*Material to process*
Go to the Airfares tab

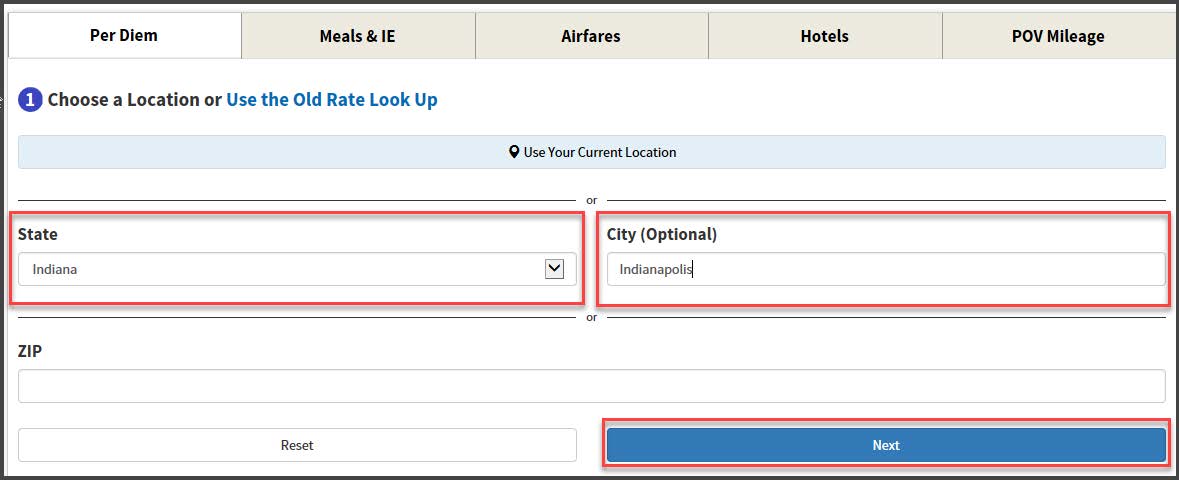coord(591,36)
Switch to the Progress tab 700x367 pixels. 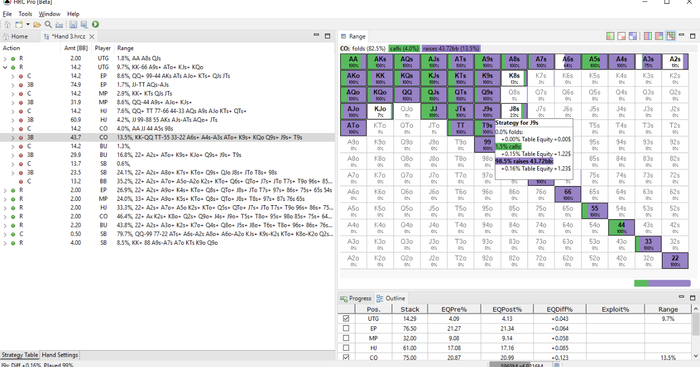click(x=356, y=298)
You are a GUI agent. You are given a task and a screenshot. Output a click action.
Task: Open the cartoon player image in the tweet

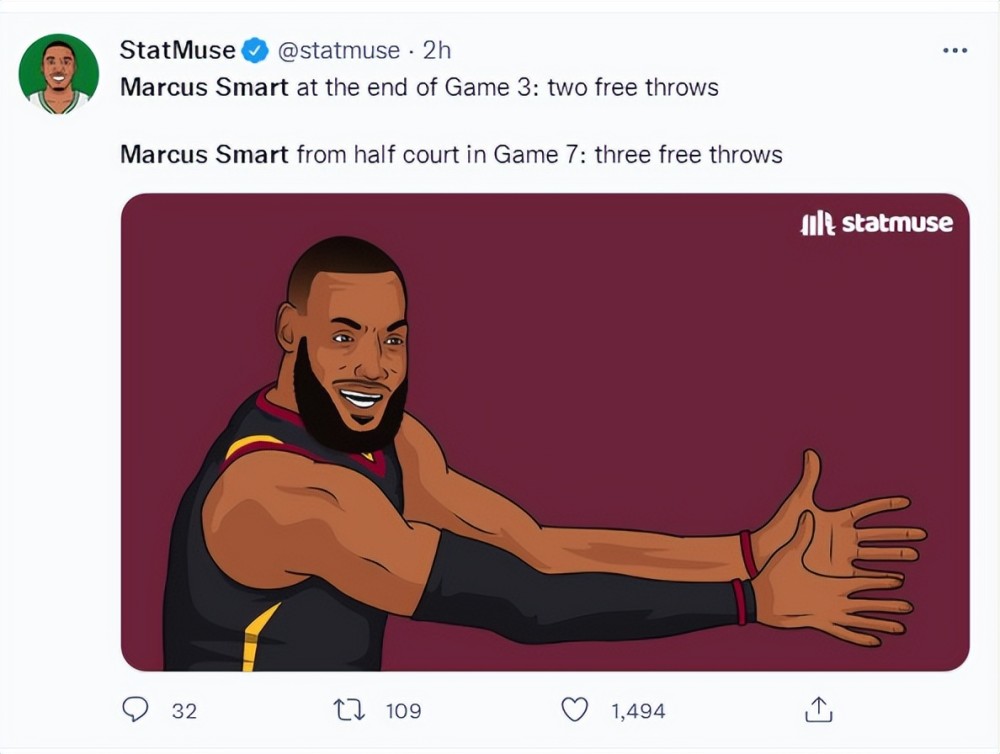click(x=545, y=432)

--

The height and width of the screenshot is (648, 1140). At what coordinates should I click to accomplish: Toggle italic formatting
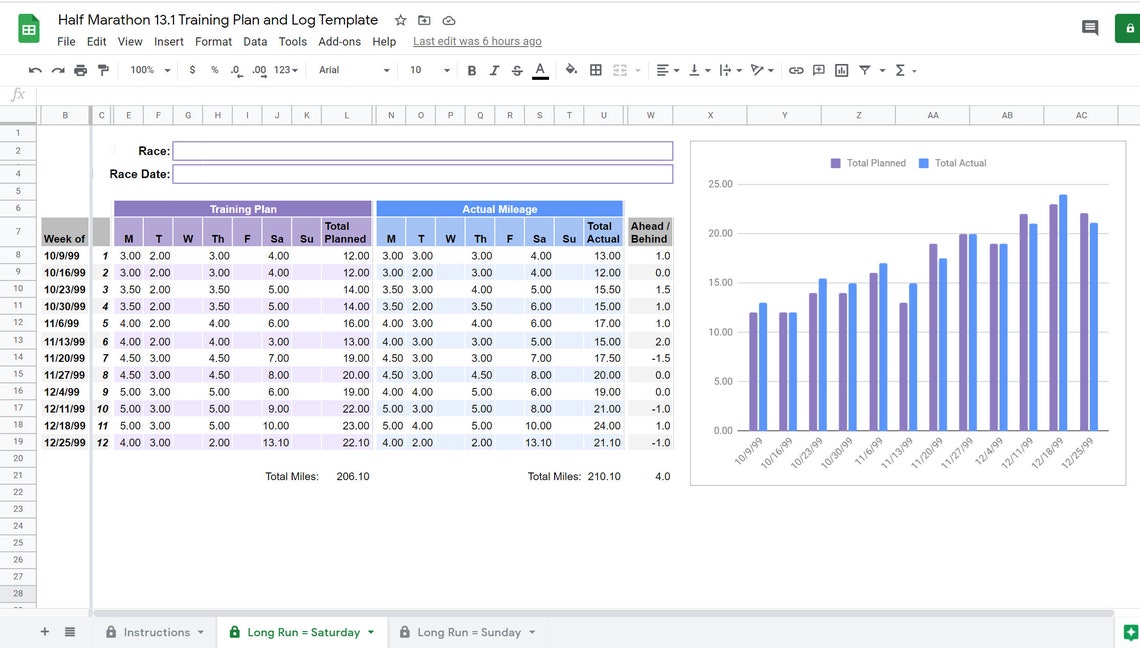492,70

==

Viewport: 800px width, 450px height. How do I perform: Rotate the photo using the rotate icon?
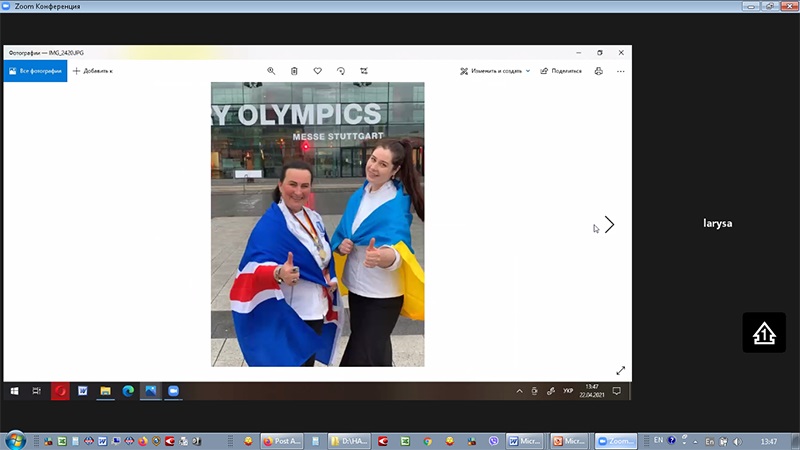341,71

*What this task involves*
Retype the lines from the line with "You are a GUI" to the line with "click(x=545, y=432)", keeping both of those lines, and leave the pictures out of your answer.

*Solution*
You are a GUI agent. You are given a task and a screenshot. Output a click action.
Task: Open the cartoon player image in the tweet

click(x=545, y=432)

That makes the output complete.